The site owner will be barred from infringing any of the defendants copyrighted works and must permanently delete and destroy all electronic copies of the copyrighted works.

Fighting back

Rather than ignore the lawsuit or take down the website, the owner initially argued that the record labels had no jurisdiction over the two websites. The Virginia court initially agreed and threw out the copyright infringement case against the owner.

Citing precedent in a 2001 Federal Circuit decision in ALS Scan v Remarq Communities, the court reiterated that “personal jurisdiction requires purposeful targeting of a forum with manifest intent to engage in business there”.

Although both websites were found to “interact” with users in Virginia by allowing them to download files, it was not sufficient enough reason to merit personal jurisdiction.
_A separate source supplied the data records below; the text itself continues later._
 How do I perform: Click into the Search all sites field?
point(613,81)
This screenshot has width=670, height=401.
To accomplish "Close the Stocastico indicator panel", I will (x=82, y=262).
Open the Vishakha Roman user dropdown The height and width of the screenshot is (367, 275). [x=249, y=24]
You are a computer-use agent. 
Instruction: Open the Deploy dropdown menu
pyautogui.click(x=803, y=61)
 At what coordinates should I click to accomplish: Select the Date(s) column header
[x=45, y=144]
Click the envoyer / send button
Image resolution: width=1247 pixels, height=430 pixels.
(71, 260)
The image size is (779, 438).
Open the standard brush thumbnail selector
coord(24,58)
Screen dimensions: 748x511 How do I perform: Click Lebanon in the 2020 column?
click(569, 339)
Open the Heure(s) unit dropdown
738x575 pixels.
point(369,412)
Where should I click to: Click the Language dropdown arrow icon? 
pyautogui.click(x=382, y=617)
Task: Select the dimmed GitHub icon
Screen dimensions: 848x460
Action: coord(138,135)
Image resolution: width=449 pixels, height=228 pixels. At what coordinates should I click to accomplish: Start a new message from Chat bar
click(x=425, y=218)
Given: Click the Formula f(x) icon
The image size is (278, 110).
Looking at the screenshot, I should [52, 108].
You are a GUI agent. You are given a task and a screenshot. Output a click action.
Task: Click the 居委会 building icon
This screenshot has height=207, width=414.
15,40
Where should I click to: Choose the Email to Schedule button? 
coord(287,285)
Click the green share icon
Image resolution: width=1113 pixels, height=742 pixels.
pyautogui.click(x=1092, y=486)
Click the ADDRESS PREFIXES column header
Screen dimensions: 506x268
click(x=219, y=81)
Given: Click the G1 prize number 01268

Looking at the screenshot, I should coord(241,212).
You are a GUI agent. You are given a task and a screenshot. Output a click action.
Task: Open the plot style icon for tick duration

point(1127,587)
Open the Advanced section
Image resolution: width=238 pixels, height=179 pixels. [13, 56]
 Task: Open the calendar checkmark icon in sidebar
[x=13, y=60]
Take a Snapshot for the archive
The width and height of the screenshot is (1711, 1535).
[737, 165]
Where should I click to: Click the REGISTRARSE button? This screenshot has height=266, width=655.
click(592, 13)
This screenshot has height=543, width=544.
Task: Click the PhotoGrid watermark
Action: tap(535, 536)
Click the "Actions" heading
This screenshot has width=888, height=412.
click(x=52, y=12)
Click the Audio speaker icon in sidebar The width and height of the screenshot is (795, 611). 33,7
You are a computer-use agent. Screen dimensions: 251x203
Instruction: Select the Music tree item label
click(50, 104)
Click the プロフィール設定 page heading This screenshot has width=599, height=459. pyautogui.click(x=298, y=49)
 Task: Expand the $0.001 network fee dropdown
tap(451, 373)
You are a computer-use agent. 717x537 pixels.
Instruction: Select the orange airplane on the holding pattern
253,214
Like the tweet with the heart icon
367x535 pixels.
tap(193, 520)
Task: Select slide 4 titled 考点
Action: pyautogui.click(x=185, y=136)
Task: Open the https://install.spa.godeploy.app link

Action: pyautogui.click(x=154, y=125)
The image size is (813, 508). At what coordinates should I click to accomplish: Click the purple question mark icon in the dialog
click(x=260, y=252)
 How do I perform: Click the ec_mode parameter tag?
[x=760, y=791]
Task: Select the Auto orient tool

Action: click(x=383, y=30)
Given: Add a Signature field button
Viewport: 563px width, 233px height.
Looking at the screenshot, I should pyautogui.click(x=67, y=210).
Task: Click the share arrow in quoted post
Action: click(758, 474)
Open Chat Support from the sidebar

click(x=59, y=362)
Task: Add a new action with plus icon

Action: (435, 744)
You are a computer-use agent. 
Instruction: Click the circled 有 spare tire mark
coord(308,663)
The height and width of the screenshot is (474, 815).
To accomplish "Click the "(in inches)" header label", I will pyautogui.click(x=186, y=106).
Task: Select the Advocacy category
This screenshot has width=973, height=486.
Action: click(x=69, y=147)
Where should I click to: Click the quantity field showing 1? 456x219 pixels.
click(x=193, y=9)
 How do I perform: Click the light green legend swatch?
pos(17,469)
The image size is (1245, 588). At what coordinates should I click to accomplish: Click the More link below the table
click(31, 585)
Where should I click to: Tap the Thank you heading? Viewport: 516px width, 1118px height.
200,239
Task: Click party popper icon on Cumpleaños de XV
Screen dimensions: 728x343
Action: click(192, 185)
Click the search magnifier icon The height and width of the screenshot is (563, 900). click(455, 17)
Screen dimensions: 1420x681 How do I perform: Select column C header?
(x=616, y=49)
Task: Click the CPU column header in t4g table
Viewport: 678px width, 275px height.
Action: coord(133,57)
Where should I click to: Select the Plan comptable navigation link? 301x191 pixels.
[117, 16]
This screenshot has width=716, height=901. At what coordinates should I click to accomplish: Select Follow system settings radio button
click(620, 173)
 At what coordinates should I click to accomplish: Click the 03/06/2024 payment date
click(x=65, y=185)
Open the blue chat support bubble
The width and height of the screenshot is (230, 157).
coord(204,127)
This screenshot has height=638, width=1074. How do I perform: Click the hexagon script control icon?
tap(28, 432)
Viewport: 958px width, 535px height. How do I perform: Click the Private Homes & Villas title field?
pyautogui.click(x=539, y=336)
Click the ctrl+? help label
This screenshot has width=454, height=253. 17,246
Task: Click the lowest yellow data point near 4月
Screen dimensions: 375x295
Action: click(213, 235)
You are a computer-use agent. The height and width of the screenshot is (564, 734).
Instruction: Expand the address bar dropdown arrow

However, the case was then reinstated on appeal to the US Court of Appeals for the Fourth Circuit. The owner attempted to petition the appeal to the US Supreme Court but it declined to hear the case.

Deadlocked defence

The case then returned to the Virginia court, where proceedings hit an impasse after the site owner refused to hand over server logs in discovery, which would tell the court what the website users were pirating and where they were based.

This led his own counsel to seek withdrawal from the case, citing their “frustration at the owner’s failure to fully cooperate in the discovery process”.

However, the Virginia court said that the owner’s conduct was not so egregious as to require the withdrawal of his counsel.

However, this cleared the way for the record label to request a default judgment which was granted in October 2021.

Shortly thereafter, US Magistrates Judge Theresa Buchanan recommended that the court grant the record labels request for damages injunctive action and attorneys fees and costs in December, saying that the labels were entitled to the more than $82 million that they had demanded.